=== TEKS HASIL EKSTRAKSI ===
Tapi yang demikian itu tidak perlu membuat kita sombong dan besar kepala.
Cukuplah kesemuanya dianggap sebagai keharusan sejarah dan amal salih kita
sebagai generasi muda Islam.
Dalam soal
ke-Islaman, HMI mesti mampu mencairkan kebekuan-kebekuan dialog
antara teks dan realita. Kegelisahan ummat Islam beberapa waktu lalu yang
dipicu oleh sebuah tulisan di media Kompas oleh saudara Ulil Absar Abdalla
mengindikasikan adanya ketimpangan cakrawala pemikiran ummat Islam, tanpa harus
mengatakan yang satu lebih maju, sementara lainnya masih tradisional dan
konservatif. HMI harus mampu menjadi titik simpul bagi ketimpangan-ketimpangan pemikiran
keislaman yang ada hingga akhirnya HMI benar-benar terlahir kembali menjadi
organisasi yang dapat merangkum semua lapisan pemikiran masyarakat untuk
kemudian menjadi penyimpul dan perumus akhir. Karena itu kajian ke-Islaman
mesti dilakukan lebih serius lagi.
Dalam hal ini,
adalah penting bagi HMI untuk kembali merumuskan kembali cita-cita umat Islam
Indonesia. Kegagalan legalisasi Syari’at Islam menunjukkan bahwa Islam
kultural dipandang lebih cocok diterapkan di Indonesia dibandingkan dengan
Islam formal atau simbolik. Yang pertama adalah jenis Islam yang menekankan
dimensi kultural serta lebih berorientasi pada nilai dan substansi Islam itu
sendiri. Sedangkan yang kedua adalah jenis Islam yang memiliki pandangan bahwa
antara Islam dan politik bersifat organik dan tidak dapat dipisahkan.
Dibanding
dengan beberapa konsep pendekatan Islam di Indonesia yang pernah ada
(dekonfensionalisasi Islam. Domestikasi Islam, skismatik dan aliran trikotomi)
=== DATA MENTAH ===
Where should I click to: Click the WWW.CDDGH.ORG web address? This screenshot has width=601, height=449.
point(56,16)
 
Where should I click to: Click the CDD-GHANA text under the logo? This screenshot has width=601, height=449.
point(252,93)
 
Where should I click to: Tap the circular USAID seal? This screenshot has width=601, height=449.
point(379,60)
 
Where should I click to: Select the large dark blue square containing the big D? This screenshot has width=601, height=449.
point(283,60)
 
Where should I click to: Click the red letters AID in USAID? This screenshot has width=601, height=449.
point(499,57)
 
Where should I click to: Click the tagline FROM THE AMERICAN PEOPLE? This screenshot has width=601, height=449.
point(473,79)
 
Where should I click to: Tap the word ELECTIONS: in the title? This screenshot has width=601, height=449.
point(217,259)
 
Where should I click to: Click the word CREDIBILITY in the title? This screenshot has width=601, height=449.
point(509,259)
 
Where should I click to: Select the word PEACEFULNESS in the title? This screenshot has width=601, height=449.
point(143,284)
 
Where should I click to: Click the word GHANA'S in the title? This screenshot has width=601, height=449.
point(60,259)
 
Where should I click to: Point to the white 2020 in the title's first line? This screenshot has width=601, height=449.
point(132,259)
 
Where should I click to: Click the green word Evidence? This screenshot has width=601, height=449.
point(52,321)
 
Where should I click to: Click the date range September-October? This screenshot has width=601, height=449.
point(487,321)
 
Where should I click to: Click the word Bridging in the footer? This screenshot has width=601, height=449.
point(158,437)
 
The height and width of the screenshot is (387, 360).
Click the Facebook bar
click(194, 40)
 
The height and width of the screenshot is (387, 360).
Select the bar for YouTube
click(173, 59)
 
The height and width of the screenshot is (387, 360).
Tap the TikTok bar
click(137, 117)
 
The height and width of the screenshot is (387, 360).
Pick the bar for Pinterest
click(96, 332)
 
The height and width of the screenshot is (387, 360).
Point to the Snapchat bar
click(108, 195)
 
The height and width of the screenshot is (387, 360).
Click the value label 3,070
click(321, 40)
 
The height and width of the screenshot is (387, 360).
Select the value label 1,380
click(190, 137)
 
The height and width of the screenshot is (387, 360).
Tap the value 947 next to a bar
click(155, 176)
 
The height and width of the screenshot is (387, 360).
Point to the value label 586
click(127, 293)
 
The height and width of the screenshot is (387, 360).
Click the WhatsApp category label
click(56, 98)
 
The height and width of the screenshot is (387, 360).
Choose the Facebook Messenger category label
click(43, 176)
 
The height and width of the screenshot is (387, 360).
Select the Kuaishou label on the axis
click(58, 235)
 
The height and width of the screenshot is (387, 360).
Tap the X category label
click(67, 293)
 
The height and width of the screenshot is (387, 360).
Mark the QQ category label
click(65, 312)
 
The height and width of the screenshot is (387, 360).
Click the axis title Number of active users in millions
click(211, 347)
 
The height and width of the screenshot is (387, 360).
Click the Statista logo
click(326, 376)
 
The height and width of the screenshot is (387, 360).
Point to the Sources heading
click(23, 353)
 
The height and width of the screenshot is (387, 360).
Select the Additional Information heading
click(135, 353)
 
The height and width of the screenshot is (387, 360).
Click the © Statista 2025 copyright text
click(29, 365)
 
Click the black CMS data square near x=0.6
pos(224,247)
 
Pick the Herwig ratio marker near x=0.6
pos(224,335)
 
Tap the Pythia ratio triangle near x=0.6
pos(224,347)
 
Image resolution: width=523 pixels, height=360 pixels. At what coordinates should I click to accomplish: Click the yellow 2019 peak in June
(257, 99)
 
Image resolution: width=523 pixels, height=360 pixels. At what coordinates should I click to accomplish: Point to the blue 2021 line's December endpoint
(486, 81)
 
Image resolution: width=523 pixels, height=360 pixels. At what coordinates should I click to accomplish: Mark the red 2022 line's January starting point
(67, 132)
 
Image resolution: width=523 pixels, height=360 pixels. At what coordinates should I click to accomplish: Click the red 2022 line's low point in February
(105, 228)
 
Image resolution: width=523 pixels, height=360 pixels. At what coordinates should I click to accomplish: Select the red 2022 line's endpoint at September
===
SOAL LATIHAN 1 =
Salin ulang seluruh teks tentang HMI dan kajian keislaman tanpa mengubah satu huruf pun.
SOAL LATIHAN 2 =
Tuliskan kembali tanpa perubahan bagian daftar dari baris yang memuat "point in February" hingga akhir daftar, termasuk kedua ujungnya. Tuliskan hanya bagian tersebut.

PENYELESAIAN SOAL 1 =
Tapi yang demikian itu tidak perlu membuat kita sombong dan besar kepala.
Cukuplah kesemuanya dianggap sebagai keharusan sejarah dan amal salih kita
sebagai generasi muda Islam.
Dalam soal
ke-Islaman, HMI mesti mampu mencairkan kebekuan-kebekuan dialog
antara teks dan realita. Kegelisahan ummat Islam beberapa waktu lalu yang
dipicu oleh sebuah tulisan di media Kompas oleh saudara Ulil Absar Abdalla
mengindikasikan adanya ketimpangan cakrawala pemikiran ummat Islam, tanpa harus
mengatakan yang satu lebih maju, sementara lainnya masih tradisional dan
konservatif. HMI harus mampu menjadi titik simpul bagi ketimpangan-ketimpangan pemikiran
keislaman yang ada hingga akhirnya HMI benar-benar terlahir kembali menjadi
organisasi yang dapat merangkum semua lapisan pemikiran masyarakat untuk
kemudian menjadi penyimpul dan perumus akhir. Karena itu kajian ke-Islaman
mesti dilakukan lebih serius lagi.
Dalam hal ini,
adalah penting bagi HMI untuk kembali merumuskan kembali cita-cita umat Islam
Indonesia. Kegagalan legalisasi Syari’at Islam menunjukkan bahwa Islam
kultural dipandang lebih cocok diterapkan di Indonesia dibandingkan dengan
Islam formal atau simbolik. Yang pertama adalah jenis Islam yang menekankan
dimensi kultural serta lebih berorientasi pada nilai dan substansi Islam itu
sendiri. Sedangkan yang kedua adalah jenis Islam yang memiliki pandangan bahwa
antara Islam dan politik bersifat organik dan tidak dapat dipisahkan.
Dibanding
dengan beberapa konsep pendekatan Islam di Indonesia yang pernah ada
(dekonfensionalisasi Islam. Domestikasi Islam, skismatik dan aliran trikotomi)

PENYELESAIAN SOAL 2 =
Image resolution: width=523 pixels, height=360 pixels. At what coordinates should I click to accomplish: Click the red 2022 line's low point in February
(105, 228)
 
Image resolution: width=523 pixels, height=360 pixels. At what coordinates should I click to accomplish: Select the red 2022 line's endpoint at September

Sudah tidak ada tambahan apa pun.